**Prompt**
In the article on decentralized AI for medical data, can you repeat the passage word for word, starting with "Overall, DAITA’s performance" and going on through "training AI algorithms."?

**Provided text**
== Segment start ==
Analytics in Action News

Decentralized AI Connects Globally Distributed, Poor-Quality Medical Data

Researchers have developed a decentralized algorithm that can be used to train AI on data that is distributed globally, without having to move the data to a central location.

a hallway with data siloes that represent AI in healthcare

Source: Getty Images

By Shania Kennedy

- A new study published in Scientific Reports shows that a federated learning algorithm designed to train artificial intelligence (AI) on globally distributed, decentralized, and poor-quality medical data ­– without the use of data sharing — achieves better results than traditional, centralized AI training with real-world, poor-quality data.

Training AI on large datasets is necessary to ensure their accuracy and lower the potential for bias, but data sharing is a major obstacle in industries such as healthcare because of privacy laws. Sharing data can also be a challenge because of the way the data is stored and data quality, which is often low because of normalization or completeness issues.

Federated learning, a type of machine learning (ML), can help address some of these challenges. Federated learning approaches allow AI algorithms to be trained across multiple servers or devices, which are usually distributed across various locations, without the need to exchange, share, or move that data in any way. Because the data is not shared to a central server to train the AI, as it would be using traditional training methods, healthcare organizations can utilize AI technologies without endangering patient privacy.

In this study, the federated learning model, Decentralized AI Training Algorithm (DAITA), was used to evaluate the performance of a decentralized approach to training healthcare AI compared to a traditional, centralized approach. DAITA works by moving the AI it is training to the location of the data, rather than moving the data to a centrally located AI. This allows for globally distributed data to be used for AI training, which can enhance both the size and diversity of the data.

Using this method, only the general, abstract learnings of the AI are shared, rather than individual datasets. To further protect patient data, the AI models being moved to each data location for training are designed so that they cannot be reverse engineered to reveal that data.

For the study, researchers tested the models using a non-medical dataset containing intentionally distorted, synthetic data, also known as noise, and a medical dataset. This highlights the generalizability of a given model across multiple locations, which is key to a federated learning model’s viability. Data quality within these sets also varied, as it would in many healthcare datasets, to further evaluate the models’ performances.

Overall, DAITA’s performance was found to be comparable to that of a centralized approach when using the non-noisy medical dataset. When considering noisy or poor-quality data, however, DAITA is found to outperform the centralized training approach in terms of accurately training AI algorithms.

These results showcase the potential of federated learning to help health systems utilize AI while protecting patient privacy. However, further research is needed to validate federated learning models for real-world use.
== Segment end ==
**Available data**
== Segment start ==
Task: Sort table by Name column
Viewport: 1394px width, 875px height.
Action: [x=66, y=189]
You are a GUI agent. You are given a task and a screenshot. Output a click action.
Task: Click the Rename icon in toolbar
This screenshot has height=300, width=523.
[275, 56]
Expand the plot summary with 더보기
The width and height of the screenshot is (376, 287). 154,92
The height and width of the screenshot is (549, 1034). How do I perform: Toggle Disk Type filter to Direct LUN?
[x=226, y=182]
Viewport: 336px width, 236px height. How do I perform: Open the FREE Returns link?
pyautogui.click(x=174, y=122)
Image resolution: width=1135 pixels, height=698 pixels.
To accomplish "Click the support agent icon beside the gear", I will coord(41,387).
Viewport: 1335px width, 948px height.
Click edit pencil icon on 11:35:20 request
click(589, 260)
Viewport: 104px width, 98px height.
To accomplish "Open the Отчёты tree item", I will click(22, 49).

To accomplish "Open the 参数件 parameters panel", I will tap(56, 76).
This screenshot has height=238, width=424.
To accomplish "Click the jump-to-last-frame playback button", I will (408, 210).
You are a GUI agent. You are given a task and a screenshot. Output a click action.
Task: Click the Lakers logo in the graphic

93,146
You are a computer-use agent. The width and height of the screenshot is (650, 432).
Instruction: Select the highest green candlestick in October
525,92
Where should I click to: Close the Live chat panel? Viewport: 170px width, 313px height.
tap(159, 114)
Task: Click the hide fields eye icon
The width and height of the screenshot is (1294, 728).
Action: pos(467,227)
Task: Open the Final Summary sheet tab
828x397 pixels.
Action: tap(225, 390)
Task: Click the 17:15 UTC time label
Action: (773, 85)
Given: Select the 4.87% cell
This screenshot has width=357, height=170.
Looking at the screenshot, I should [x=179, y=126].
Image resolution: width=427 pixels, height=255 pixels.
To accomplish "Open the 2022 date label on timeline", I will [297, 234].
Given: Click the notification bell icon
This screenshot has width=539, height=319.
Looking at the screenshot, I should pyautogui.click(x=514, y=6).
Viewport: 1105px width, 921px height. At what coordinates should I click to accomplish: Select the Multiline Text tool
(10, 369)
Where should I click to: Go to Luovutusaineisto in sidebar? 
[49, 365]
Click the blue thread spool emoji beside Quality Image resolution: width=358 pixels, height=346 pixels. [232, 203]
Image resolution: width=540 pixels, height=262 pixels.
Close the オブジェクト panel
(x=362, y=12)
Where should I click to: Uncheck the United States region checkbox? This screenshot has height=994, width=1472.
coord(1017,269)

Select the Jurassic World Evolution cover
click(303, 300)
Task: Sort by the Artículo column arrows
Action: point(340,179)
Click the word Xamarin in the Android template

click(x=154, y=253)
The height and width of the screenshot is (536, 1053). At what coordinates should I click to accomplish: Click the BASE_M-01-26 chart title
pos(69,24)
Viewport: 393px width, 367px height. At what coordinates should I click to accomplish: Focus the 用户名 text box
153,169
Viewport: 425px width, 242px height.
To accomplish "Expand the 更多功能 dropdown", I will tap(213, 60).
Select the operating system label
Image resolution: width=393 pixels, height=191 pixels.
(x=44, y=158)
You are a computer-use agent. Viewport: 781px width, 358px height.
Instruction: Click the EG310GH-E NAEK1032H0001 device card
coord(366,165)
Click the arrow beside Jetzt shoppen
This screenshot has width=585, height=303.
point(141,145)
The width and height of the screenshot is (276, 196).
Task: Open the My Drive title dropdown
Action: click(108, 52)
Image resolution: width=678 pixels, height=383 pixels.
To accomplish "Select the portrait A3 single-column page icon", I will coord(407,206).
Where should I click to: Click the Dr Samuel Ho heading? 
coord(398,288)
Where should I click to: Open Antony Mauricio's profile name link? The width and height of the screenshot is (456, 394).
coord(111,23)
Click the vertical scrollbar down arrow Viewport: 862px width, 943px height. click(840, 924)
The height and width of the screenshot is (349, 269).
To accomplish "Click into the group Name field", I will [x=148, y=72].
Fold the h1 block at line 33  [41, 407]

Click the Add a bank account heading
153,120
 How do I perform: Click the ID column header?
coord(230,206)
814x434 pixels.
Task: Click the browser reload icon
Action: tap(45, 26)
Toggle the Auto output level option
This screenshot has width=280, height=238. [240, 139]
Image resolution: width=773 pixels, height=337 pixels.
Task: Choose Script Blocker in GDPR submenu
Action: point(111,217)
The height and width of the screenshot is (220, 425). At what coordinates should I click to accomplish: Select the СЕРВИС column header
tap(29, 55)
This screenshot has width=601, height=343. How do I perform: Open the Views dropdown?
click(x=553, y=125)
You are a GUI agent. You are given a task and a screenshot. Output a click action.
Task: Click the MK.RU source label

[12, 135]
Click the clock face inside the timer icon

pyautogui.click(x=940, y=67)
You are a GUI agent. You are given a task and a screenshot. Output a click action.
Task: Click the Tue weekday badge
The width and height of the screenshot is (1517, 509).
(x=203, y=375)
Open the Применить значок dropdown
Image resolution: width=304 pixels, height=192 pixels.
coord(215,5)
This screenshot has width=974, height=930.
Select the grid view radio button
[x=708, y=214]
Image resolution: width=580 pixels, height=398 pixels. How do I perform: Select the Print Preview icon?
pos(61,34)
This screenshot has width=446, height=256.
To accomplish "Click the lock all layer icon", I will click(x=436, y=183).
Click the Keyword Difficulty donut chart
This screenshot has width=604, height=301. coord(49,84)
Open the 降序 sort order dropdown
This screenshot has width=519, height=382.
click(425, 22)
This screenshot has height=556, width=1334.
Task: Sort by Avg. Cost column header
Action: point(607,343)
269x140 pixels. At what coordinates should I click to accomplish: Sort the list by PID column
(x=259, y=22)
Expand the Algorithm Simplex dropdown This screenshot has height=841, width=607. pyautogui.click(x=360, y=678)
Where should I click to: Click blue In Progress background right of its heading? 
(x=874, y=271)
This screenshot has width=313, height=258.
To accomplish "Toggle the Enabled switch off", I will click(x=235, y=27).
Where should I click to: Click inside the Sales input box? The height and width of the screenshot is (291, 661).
== Segment end ==
**Output below**
Overall, DAITA’s performance was found to be comparable to that of a centralized approach when using the non-noisy medical dataset. When considering noisy or poor-quality data, however, DAITA is found to outperform the centralized training approach in terms of accurately training AI algorithms.